A twig cracks beneath my foot and, instinctively, I look down. I see a rock glimmering in the fading sunlight, exposing brilliancy in simplicity amidst darkness and fragility. I quickly pick it up, examining each nook and each facet, brushing away dust with my gloved finger. Sides smooth as glass and rough as granite emerge. Edges sharp as needles and blunt as cardboard divulge. This is no rock. It is a precious gem, once lost in a sea of dust, now unearthed. Is life a crystal waiting to be discovered?
I perceive in the crystal a reflection of myself, the face of a determined young man bewildered by nature. But it is not my face reflected. I am the crystal, taking the color of whatever is near me, whatever I touch. The color is so strong that I forget who I am and identify myself with the color. I lose myself, and fear and worries and anxieties and troubles and mistakes emerging from that blunder, the hurricane of life, my mistaken emulation of those around me, engulf me. Is life a reflection waiting to be shattered?
Life blankets me with an anomalous assurance, like a newly hatched bird expecting warmth and attention from his surroundings. Sometimes giggles, other times cries, and still other times agitation, desperately longing to understand and to experience. When it comes to understanding the world, I too am an infant. At times, I find joy and sadness and surprise, but never can I pinpoint the mystical influences governing my life. It is amidst my efforts to discover impossibilities that I choose to escape the inscrutable as untouchable enigmas, questions to be bewildered by. In my efforts to understand, I stifle understanding. Is life an endless journey waiting to be completed?
Our individuality is thus silenced by our passiveness towards life --- that like an aging leaf destined to be trampled upon, we live as cowards, predictably and unquestioning, trampled upon by society's thoughts and beliefs, moved by even the slightest change of wind. Whether it is nobler to etch in blank forests an impermeable reverie or to drown inner courage in a sea of winds and, through passivity, embrace hesitantly peace --- that remains a complex problem many have yet to solve. Is life a baffling paradox waiting to be uncovered?
My eyes open with a jolt. I am still gazing into the sky, but everything has grown silent. Rivers in my mind still rage with philosophy, but darkness remains no longer; it is daylight. Unconsciously I put my hand in my pocket and take out a moist crystal. In it, I see a reflection of myself, determined and enlightened. Is life a dream waiting to be realized?So many questions yet not one definite answer. What then is life?

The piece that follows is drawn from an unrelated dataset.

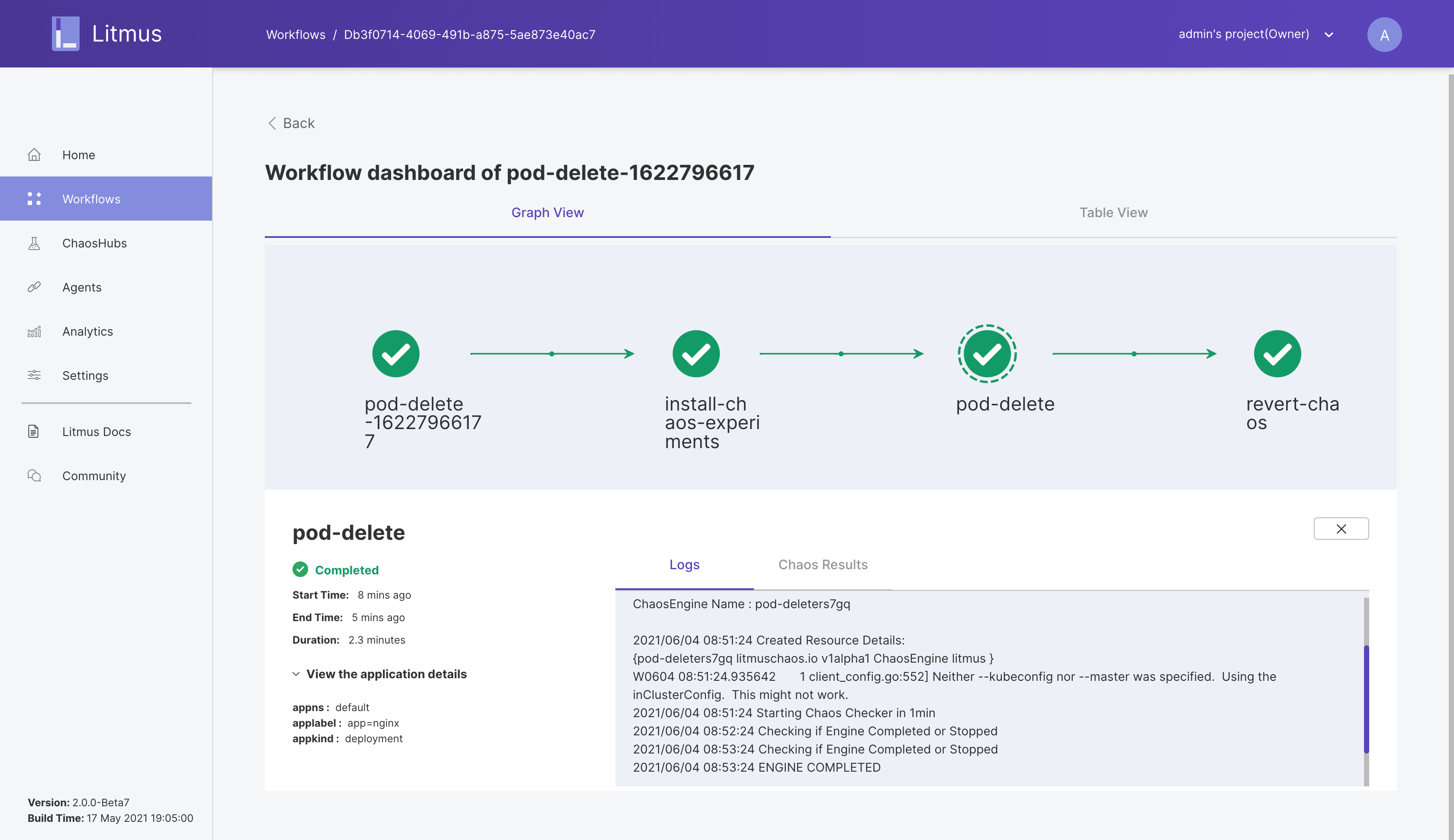Screen dimensions: 1454x840
Task: Select the revert-chaos workflow node
Action: 1277,354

Life is a process, a story with a definite beginning and a definite end and numerous blank sheets in between. It can be a mystery, a crystal, a reflection, a journey, a paradox, and a dream depending on what colors and what experiences are splattered upon those blank sheets. For me, to have the ability to write my story and forever etch my thoughts upon the world is enough satisfaction. Life's greatest treasure is life itself, a treasure not to be questioned, but to be fulfilled.